# About this task
An exact copy is required of the lines running from the one that contains "You are a computer-use" to the end of the material, both ends included, with pictures omitted.

# Supplied data
━━━━━━━━━━━━━━━━━━━━

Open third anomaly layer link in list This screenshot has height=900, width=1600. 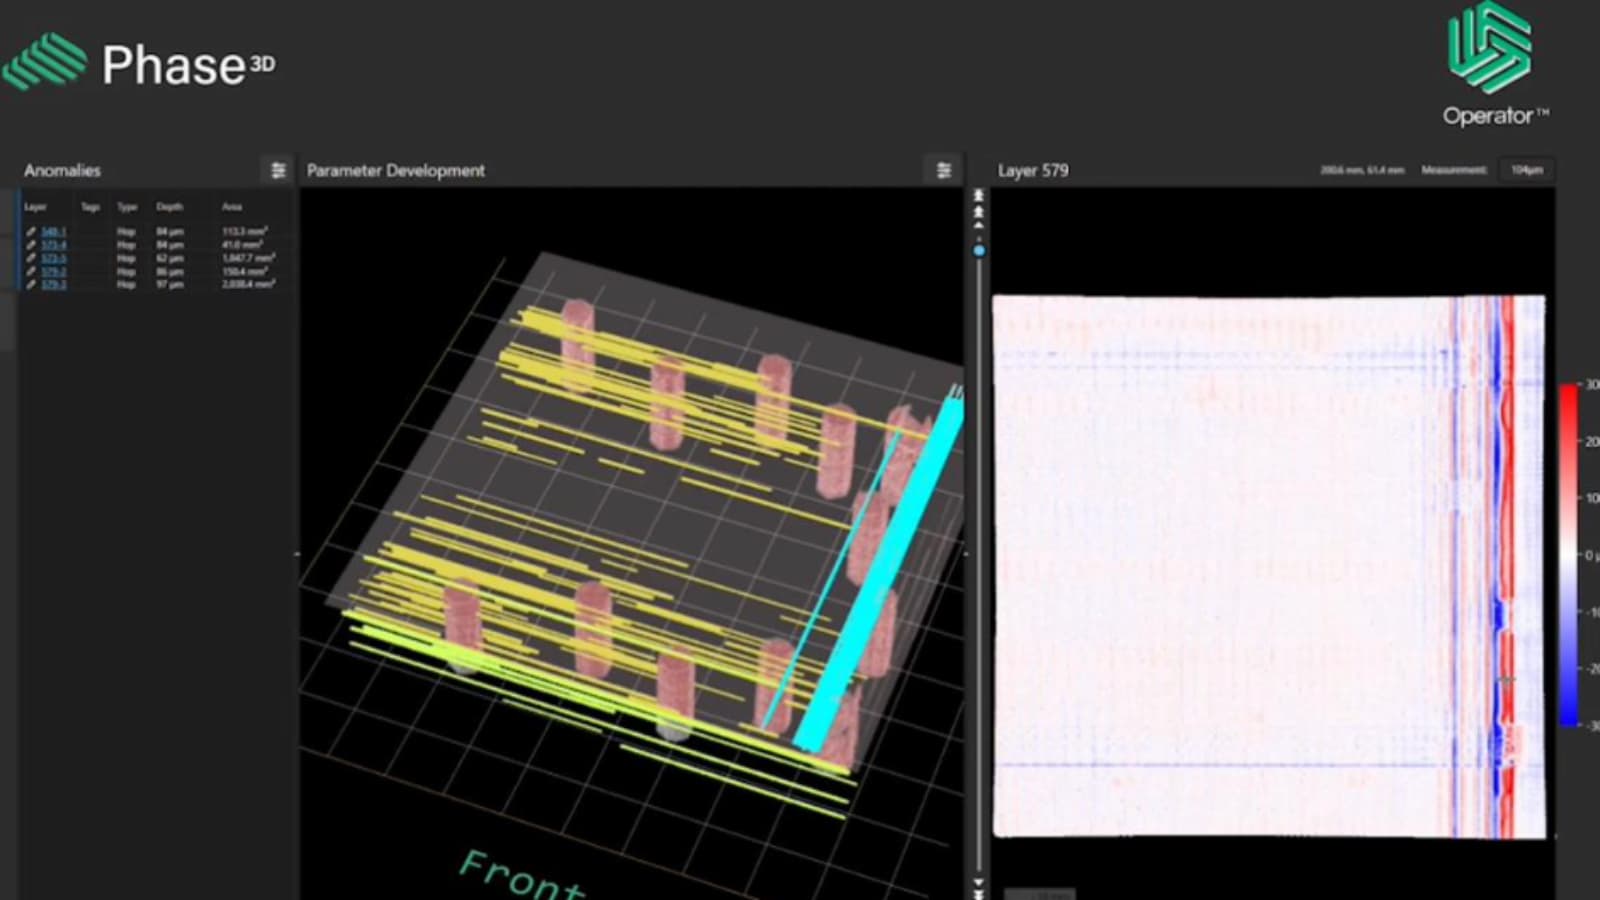pos(54,258)
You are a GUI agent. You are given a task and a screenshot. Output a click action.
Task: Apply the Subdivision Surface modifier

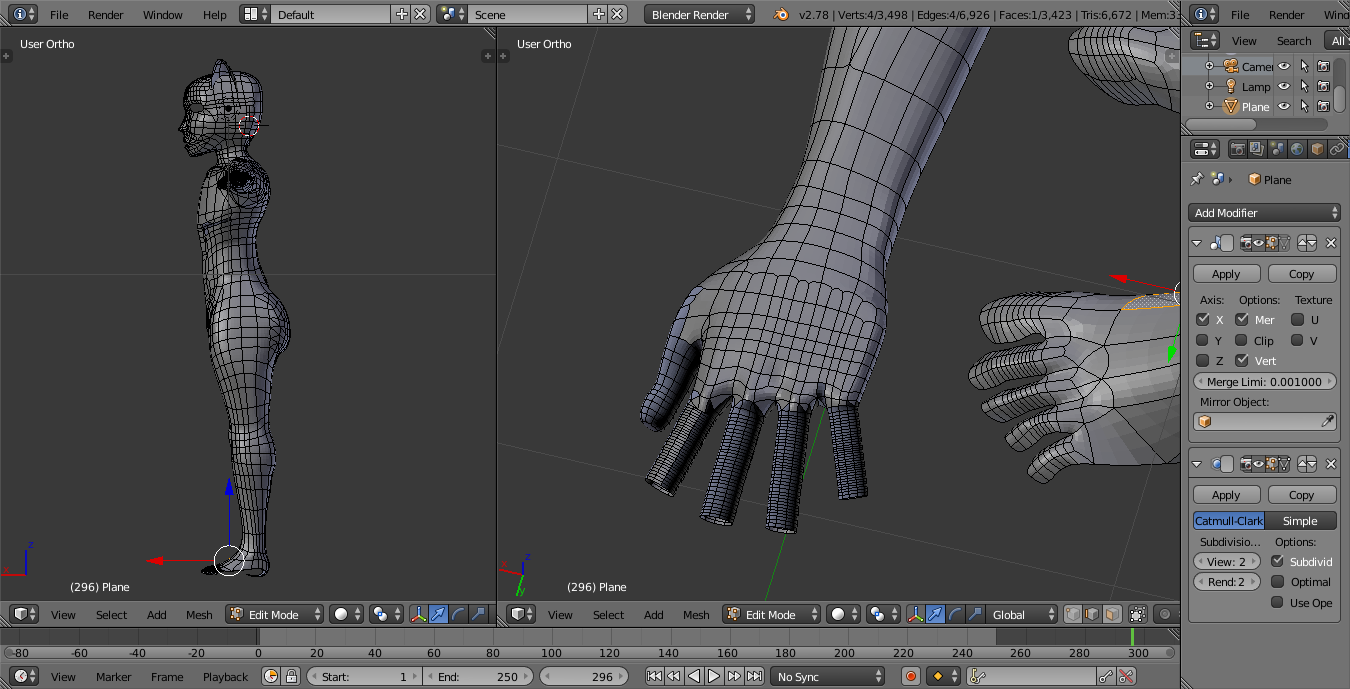[x=1226, y=495]
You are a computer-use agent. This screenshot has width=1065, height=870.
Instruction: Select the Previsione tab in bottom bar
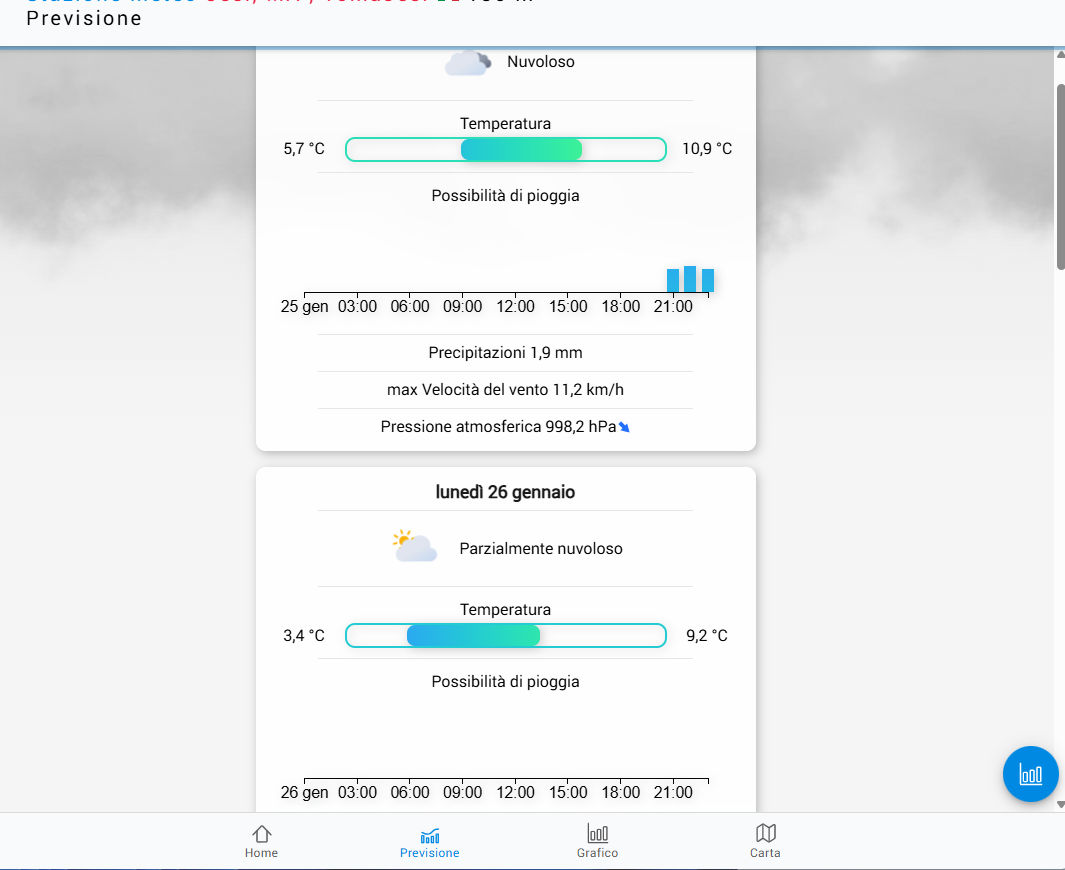point(429,841)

━━━━━━━━━━━━━━━━━━━━

# Answer section
You are a computer-use agent. This screenshot has width=1065, height=870.
Instruction: Select the Previsione tab in bottom bar
point(429,841)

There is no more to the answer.